Blank Lawyer Type Sign or Shingle.

I graduated from University of Florida College of Law in 2011, and like most of my classmates, I already had my entire career planned out: I would work as an associate for a few years at a small-to-moderate sized firm, climbing my way up the ladder as I built up my knowledge base, contacts and book of business. After a few years, I would leave to open my own firm and use the experience (and clients) I brought over from my time at the firm to make it an instant success.

Not so much.

Life threw a few dozen curveballs my way, and I wound up working as a law clerk for two years before taking and passing the bar exam.  My boss then told me that he wasn’t interested in hiring an associate, leaving me to become the only attorney I’ve ever known to be fired for passing the bar exam. I remembered my dream of someday owning my own practice, but I immediately dismissed that thought. After all, I didn’t have years of experience, I wasn’t a member of the area’s Legal Good Ol’ Boys Club and my book of business was less “War and Peace” and more “Famous Jewish NBA Legends.” There’s no way I was prepared to be a solo attorney, and if I tried, I’d crash and burn for sure.

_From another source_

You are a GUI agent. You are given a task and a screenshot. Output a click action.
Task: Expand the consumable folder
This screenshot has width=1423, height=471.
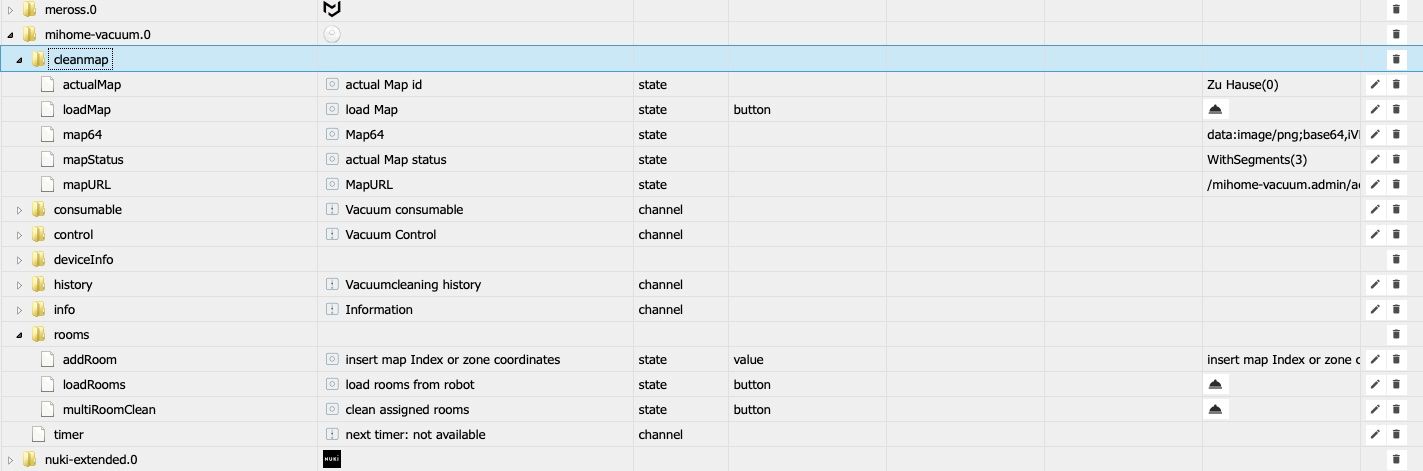19,210
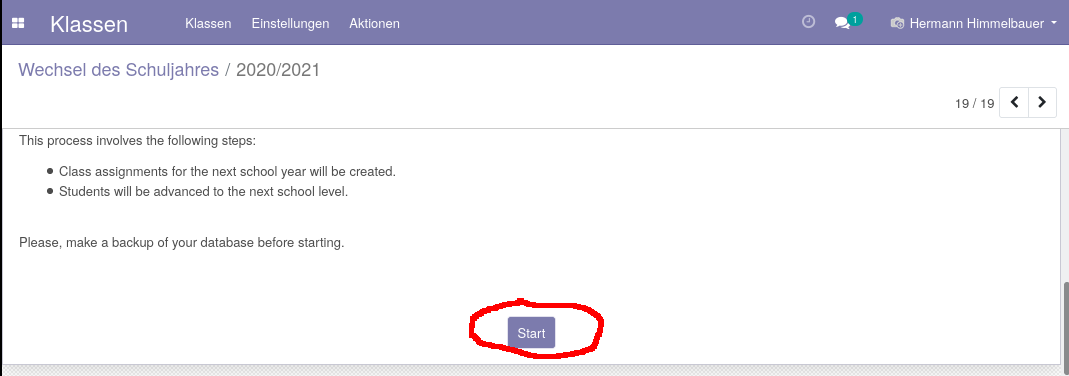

My wife and I talked it over, and after a lot of discussion and soul-searching I realized that if I didn’t go out on my own now, I wouldn’t get another chance to do it until 20 years down the road after our imaginary kids were heading to college. The decision was made: I was going to hang my shingle.

As part of my preparation, I started combing the Internet for any and all information I could find about starting a firm. I was looking for hard data: what are the costs involved in starting a firm, how much do new solos bring in, what works and what doesn’t when you’re starting out, and so on.  Unfortunately, there was almost nothing like that. Instead, nearly everything I found fell into one of two very unhelpful categories: One was the “LAW SCHOOL IS A SCAM!  BURN YOUR J.D.!  YOU’LL NEVER MAKE IT!” crowd which has taken over many popular law blogs and message boards.  The other was very basic, generalized stuff like “Network, do good work and if you make it through your first year, you’ll probably be okay.” Neither was much help.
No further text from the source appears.